## What you should do
Copy the stretch of the passage on bipolar mood swings from "What happens when" through "the surrounding cues.", word for word.

What happens when the missing part of ego strength is the center that would otherwise hold a person’s moods in balance? Wide and erratic swings, and not only of the familiar “manic” to “depressive” poles. Wild fluctuations in mood inevitably land the individual in situations where the body’s internal state is completely incompatible with his or her present circumstances. Because moods are more global and enduring than the momentary feeling responses that naturally occur in the course of normal experience, a bipolar person can be so totally possessed by a mood that he or she is insensitive to the surrounding cues.
The bipolar personality is also socially disruptive, but in a different way from the borderline personality. While the borderline issue puts everyone on the edge of not knowing when the next outburst or collapse is going to happen, bipolarity trains those around the individual to withhold confidences and responsibilities from him or her out of concern that they won’t be followed through to completion. Do you know anyone like that?

## Supplied material

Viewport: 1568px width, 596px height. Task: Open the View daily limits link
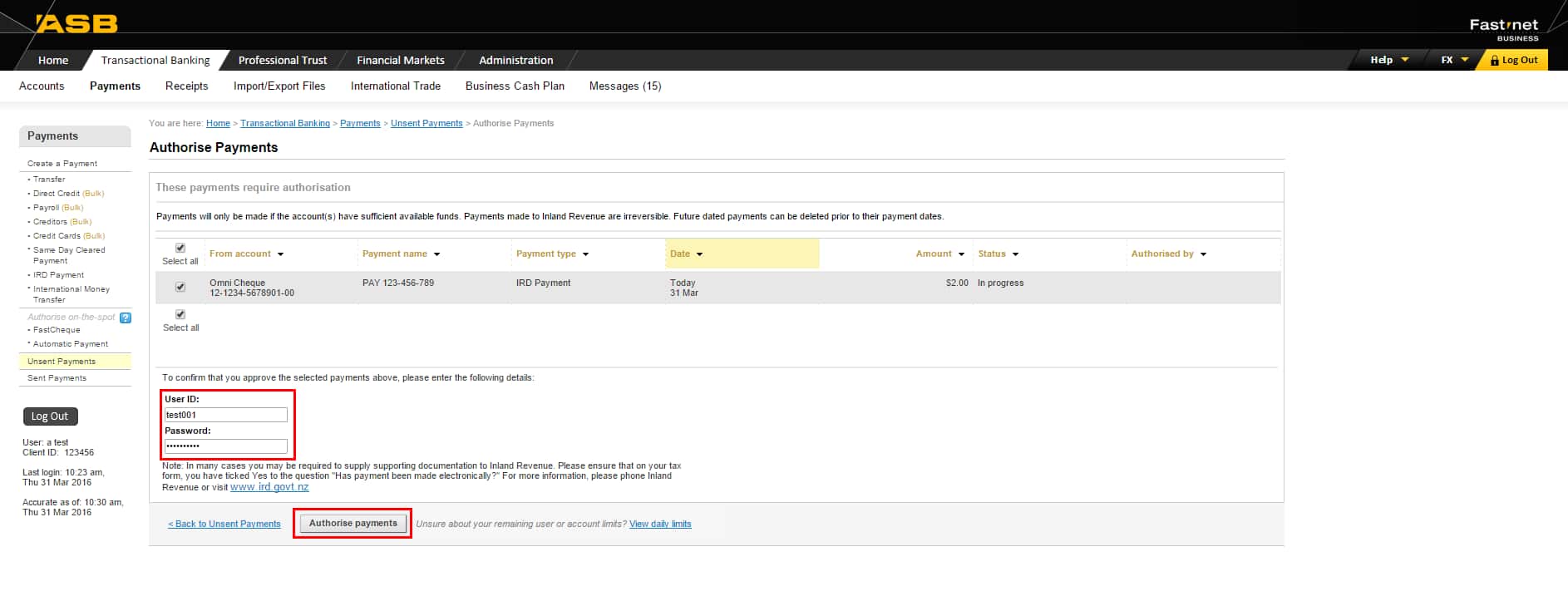click(660, 524)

## Final answer
What happens when the missing part of ego strength is the center that would otherwise hold a person’s moods in balance? Wide and erratic swings, and not only of the familiar “manic” to “depressive” poles. Wild fluctuations in mood inevitably land the individual in situations where the body’s internal state is completely incompatible with his or her present circumstances. Because moods are more global and enduring than the momentary feeling responses that naturally occur in the course of normal experience, a bipolar person can be so totally possessed by a mood that he or she is insensitive to the surrounding cues.